Based on how the second question is asked, shouldn't it only use the probability of that one single-starting area code of its 8 possible outcomes instead of including the first digit within the middle/second column of a telephone number? I'm not sure if I'm reading the question correctly or not.
For the thrid problem the answer is 100. Since this is a multiple choice quiz, we have 25 ways to answer a question (let's say our options are A, B, C, D and E): A B C D E AB BA CA DA EA ABC BAC CAB DAB EAB ABCD BACD CABD DABC EABC ABCDE BACDE CABDE DABCE EABCD Then, we multiply number of options to anwser one question by 4 because we have 4 questions: 25*4=100
Not exactly. Because of the context of the problem, you solve it differently than the first problem. In #1, you don't repeat any letters because it wouldn't make sense to wear 2 pairs of pants at the same time. However, in a multiple choice test you could pick A for all four problems.

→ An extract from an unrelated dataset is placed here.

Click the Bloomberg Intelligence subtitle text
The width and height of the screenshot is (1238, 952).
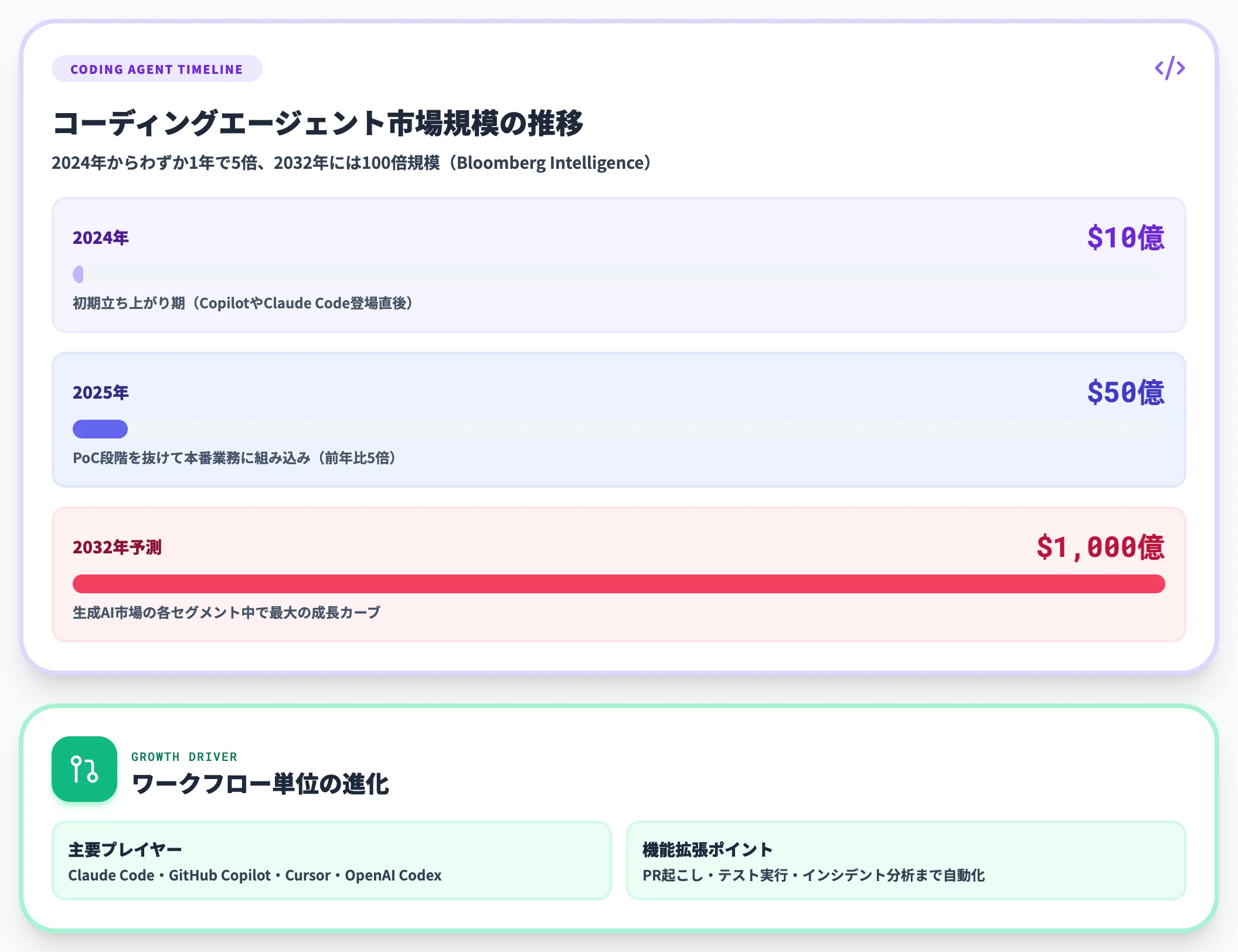tap(351, 162)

There's actually 31 ways to answer a question since 5C1 + 5C2 + 5C3 + 5C4 + 5C5 = 31. If you include no answers, then it's 32. In a multiple choice question, you don't use permutation (nPr), because you don't need to answer them in order. ABCDE, BACDE, CABDE, DABCE and EABCD are the same. Instead, use combination (nCr). Anyway, neither permutation nor combination works here. Idk why tho. My brain just can't anymore.

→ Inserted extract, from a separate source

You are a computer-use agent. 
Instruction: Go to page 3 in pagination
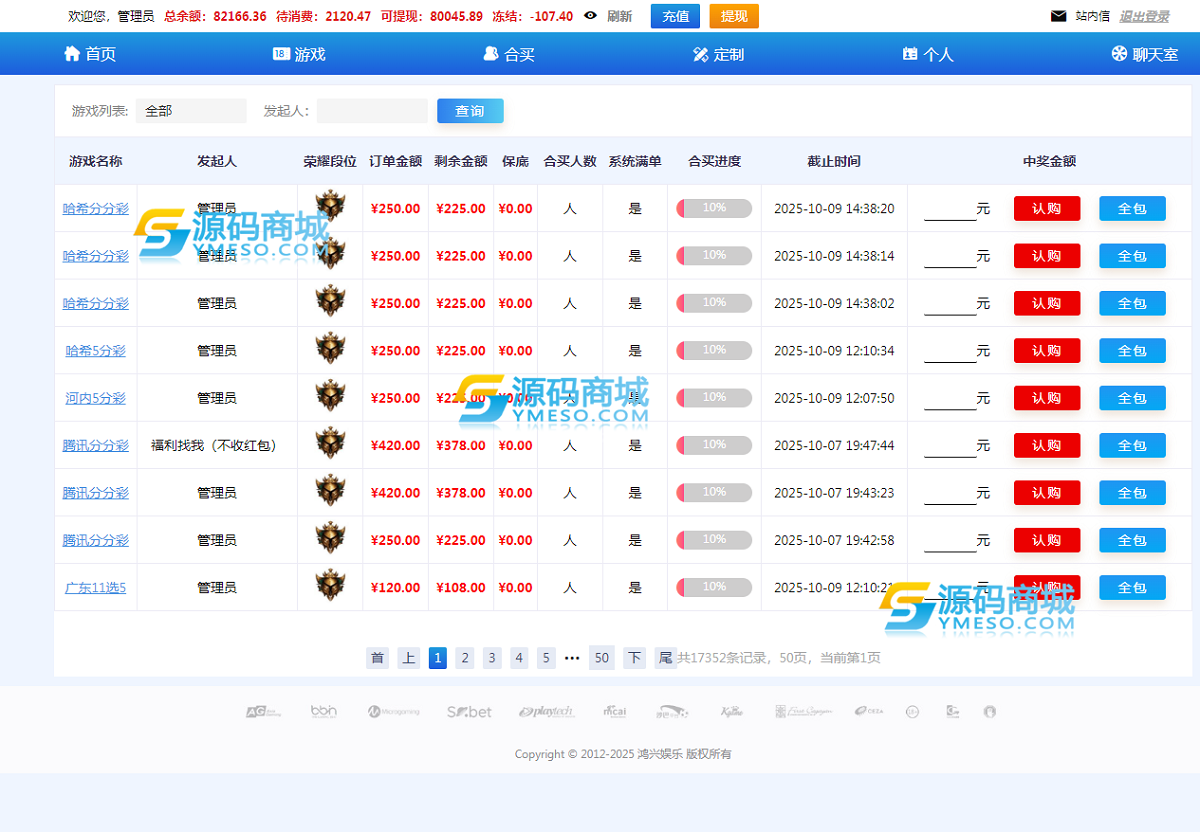tap(492, 658)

Wait about that second example sir If the first digit of the seven digit code isn't going to move from that position wouldn't it be like (8*10²) + (8*10⁸)
I don't really get your question but hope this explanation will help you. The fundamental counting principle states if there is n way to do smth and m ways to do another things, the total possible outcomes would be m*n. So there is a limitation in the first 3 digits and local number (not 0 or 1), you can only choose from 2 to 9, which is only 8 outcomes. For the rest, you can choose from 10. And if you want to find total possibilities, multiply everything.

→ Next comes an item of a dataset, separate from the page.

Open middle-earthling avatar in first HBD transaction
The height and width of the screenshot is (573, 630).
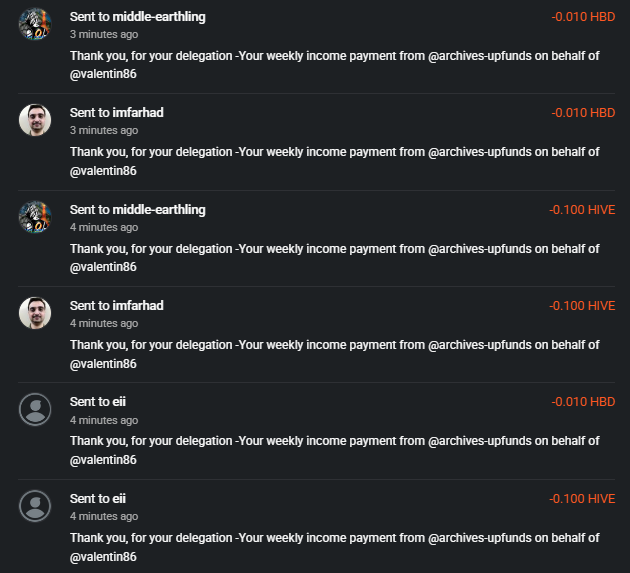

@@AliceKMay just a quick question since we already used the number 8, wouldn't it become 7 for the beginning of the 7-digit number after the 3 area code. because 7 isn't 1 or 0 is there any reason why. I hope this is making sense and that reply was awesome great explanation there.
@@abdulhamidsiad7846 I think you're confused with digits and possibilities. In this problem, we are thinking how many digits are possible to be added in a telephone number. 8 means 8 possible outcomes (2, 3, 4, 5, 6, 7, 8, 9). Not the digit 8. Hope this helps!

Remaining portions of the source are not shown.